Further, Brooks more often than not gets the science wrong. See the NY Review of Books Review, "Fooled by Science," or one of the many others for this.
http://www.nybooks.com/articles/archives/2011/aug/18/david-brooks-fooled-by-science/
I'd like to think this is not just a political bias on my part. I actually object to Gladwell receiving the prize as well, because, like Brooks, his use of science is often incredibly sloppy (I'm with Duncan Watts here - his new book is good on this). Why are we celebrating people who, more often than not, get our work WRONG?
With this award, we seem to be wanting to capitalize on the status of others ("look! Sociology is done by FAMOUS PEOPLE!"). I think we should pay more attention to excellence. But if we'd rather not, I propose next year we give it to Stephen Dubner. He's certainly famous. And writes about sociology. That seems to be the standard.

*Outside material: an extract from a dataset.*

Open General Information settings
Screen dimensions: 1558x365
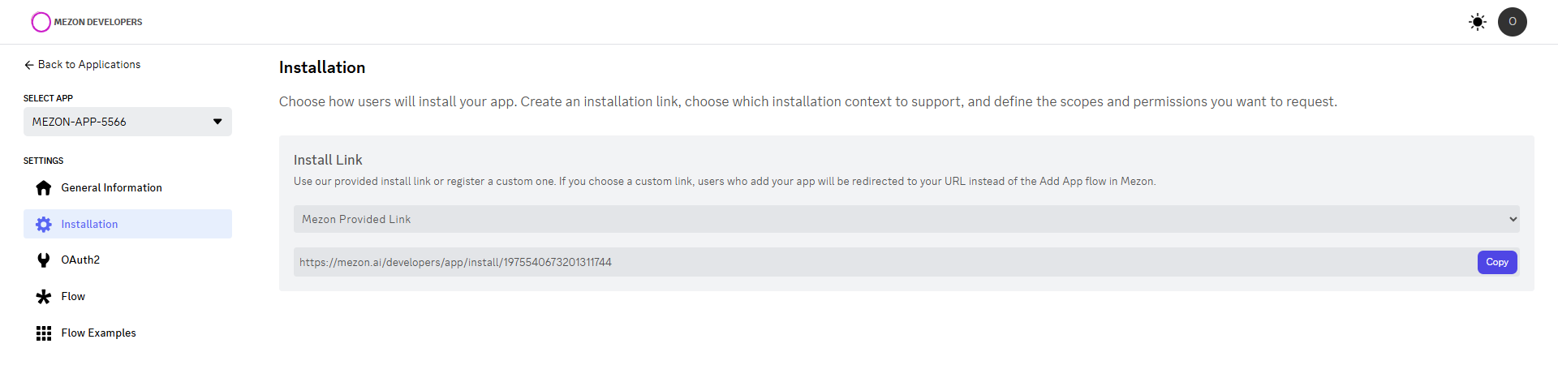(x=112, y=188)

Patrick — September 1, 2011
While Brooks may use data and find it valuable (much like his colleague at the Times Charles Blow), I often find that he misuses data, draws highly suspicious conclusions, and makes causal connections when outcomes are suggestive and tentative at best. Given the power of numbers in reporting and the credibility it lends to story-telling (more than anecdotal interviewing), Brooks really does a disservice by incorporating data into his work. Well beyond sociology, that's just not in the best interests of the public -- and shouldn't be reason for praise. That the Times doesn't reel him in (and Blow, for that matter) is cause for concern. Heaping awards on him doesn't make that more likely.
Eric — September 1, 2011
Brooks does more than just misuse data. He not infrequently fabricates it. The most infamous example is probably the mythical Applebee's salad bar . Nor was that an isolated gaffe. In his 2001 essay, "One Nation, Slightly Divisible" , purporting to contrast "blue" Montgomery County, Maryland and "red" Franklin County, Pennsylvania, Brooks invented & distorted "facts" about the latter to support his sweeping generalizations.
This sort of slipshod work would be unacceptable from an undergraduate in an Intro to Sociology course. It certainly does not merit an award from the ASA.
Eric — September 1, 2011
Hmm, sadly, the links were stripped from my comment. For those interested:
http://www.brendan-nyhan.com/blog/2008/06/david-brooks-on.html
http://www.theatlantic.com/past/docs/issues/2001/12/brooks.htm
http://www.phillymag.com/articles/booboos_in_paradise/
doug hartmann — September 12, 2011
for another comment on the david brooks ASA award see andrew linder's recent post at thickculture (http://thesocietypages.org/thickculture/2011/09/11/stratified-sociologists-boo-brooks/). I don't really agree with linder's read on brooks, but i am interested and intrigued by his framing of his reaction in terms of one's institutional position and status in the profession. something worth pondering there for sure.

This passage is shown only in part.